Star murmured something non-committal, her expression clearly revealing that she didn’t want to talk about it.

‘Look, Star,’ Sally said gently as she saw the familiar stubbornness tighten Star’s mouth and recognised the look in her eyes, ‘I know how you feel about men and I do understand, but just because your father—’

‘Just because my father what?’ Star demanded dangerously.

Sally gave a small sigh and tried again.

‘Not all men are the same. Look at Chris...and Brad...and James... And Kyle is—’

‘The kind of man who claims he can only have sex with a woman he feels emotionally bonded to,’ Star interrupted her savagely, and added vehemently, ‘He’s lying. I know it and I mean to prove it, to make him—’

She stopped speaking, abruptly aware that she had been letting things get out of control and allowing herself to be swamped by her emotions.

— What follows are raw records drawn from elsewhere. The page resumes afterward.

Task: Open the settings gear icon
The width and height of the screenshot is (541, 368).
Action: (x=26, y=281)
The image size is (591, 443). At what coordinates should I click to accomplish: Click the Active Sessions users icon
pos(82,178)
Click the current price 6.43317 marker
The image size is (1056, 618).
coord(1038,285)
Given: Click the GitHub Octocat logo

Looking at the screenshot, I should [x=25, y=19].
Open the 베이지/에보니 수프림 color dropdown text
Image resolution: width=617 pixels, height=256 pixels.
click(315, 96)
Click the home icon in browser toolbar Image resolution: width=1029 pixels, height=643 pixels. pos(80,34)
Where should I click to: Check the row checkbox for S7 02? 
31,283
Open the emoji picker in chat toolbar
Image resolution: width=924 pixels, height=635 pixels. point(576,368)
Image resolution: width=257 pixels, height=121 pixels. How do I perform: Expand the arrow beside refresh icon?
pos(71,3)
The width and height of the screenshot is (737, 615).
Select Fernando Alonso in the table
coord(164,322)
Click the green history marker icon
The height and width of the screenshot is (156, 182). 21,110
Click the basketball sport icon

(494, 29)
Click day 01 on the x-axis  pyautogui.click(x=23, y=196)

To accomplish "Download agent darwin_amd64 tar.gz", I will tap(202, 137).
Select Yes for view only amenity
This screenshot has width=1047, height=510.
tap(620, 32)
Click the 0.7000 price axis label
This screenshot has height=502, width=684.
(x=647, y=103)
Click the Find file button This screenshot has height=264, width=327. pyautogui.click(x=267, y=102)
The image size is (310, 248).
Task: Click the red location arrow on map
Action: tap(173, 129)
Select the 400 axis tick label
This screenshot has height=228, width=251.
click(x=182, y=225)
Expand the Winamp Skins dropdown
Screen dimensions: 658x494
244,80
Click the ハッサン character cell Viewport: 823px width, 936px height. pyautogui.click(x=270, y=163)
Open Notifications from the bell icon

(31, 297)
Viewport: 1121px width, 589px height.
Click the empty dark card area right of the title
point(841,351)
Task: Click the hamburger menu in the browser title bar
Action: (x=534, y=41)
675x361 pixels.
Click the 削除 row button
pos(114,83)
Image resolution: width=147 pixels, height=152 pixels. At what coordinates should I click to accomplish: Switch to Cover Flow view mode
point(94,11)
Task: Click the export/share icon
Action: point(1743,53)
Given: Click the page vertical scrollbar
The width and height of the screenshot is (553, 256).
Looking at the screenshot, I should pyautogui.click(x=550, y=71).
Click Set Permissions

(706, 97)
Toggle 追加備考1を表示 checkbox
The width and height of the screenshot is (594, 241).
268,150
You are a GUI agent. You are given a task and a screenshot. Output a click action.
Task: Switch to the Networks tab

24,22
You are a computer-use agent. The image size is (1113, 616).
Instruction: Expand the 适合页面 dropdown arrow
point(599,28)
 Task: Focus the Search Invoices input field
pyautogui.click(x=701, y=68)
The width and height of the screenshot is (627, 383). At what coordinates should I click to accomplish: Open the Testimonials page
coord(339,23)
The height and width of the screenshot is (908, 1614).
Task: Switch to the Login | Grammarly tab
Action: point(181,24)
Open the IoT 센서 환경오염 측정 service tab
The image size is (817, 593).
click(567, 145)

‘Star,’ she heard Sally appealing softly, but she refused to respond to her friend’s plea, turning her head away when Sally suggested gently, ‘I can see that you and Kyle obviously haven’t quite hit it off, but don’t you think you could be overreacting a little bit...? He really is one of the most genuine men...people I have ever met and everyone else, including Brad, has a very high regard for him; he says he’s the most honest and straightforward man he’s ever known—very highly morally principled and completely a man of his word, whilst, at the same time, always having the ability to see the other person’s point of view and to treat them compassionately.’

/> ‘Brad would think that—he’s another man,’ Star sneered, her body stiffening in rejection of what Sally was trying to tell her.

But, even whilst her body language was challenging Sally to continue to oppose her, inwardly her stomach had started to churn in a long-familiar mixture of pain and fear made highly toxic by a generous inclusion of panic as she fought to hold onto her beliefs and her self control.

A long, long time ago she had first experienced that same volatile cocktail of destructive and painful emotions when listening to her mother denouncing her father. Then she had fought fiercely to deny and reject what her mother was saying, convinced that she was wrong, that her father loved them—that he would never leave them, and she had been wrong.

But she was not wrong now. She was not wrong about Kyle.

And somehow she would find a way of proving, not just to herself but also to those like Sally who doubted her judgement, that she was right.

Somehow she would find a way of exposing Kyle’s hypocrisy for what it was. It would be her own personal crusade, her own private war.

‘Well, perhaps Kyle just isn’t your type,’ Sally was saying diplomatically, obviously anxious to smooth things over. ‘According to Brad he’s an idealist and a romantic. It’s a shame that there isn’t anyone special in his life,’ she added musingly. ‘I suppose the kind of woman that would be most likely to appeal to him is someone soft and gentle, someone he could cherish and protect, and that’s not you at all, is it?’

‘No, it certainly isn’t,’ Star agreed shortly.

‘Well, we’ll just have to see if we can’t find him someone suitable at home,’ Sally chattered on. ‘Any suggestions?’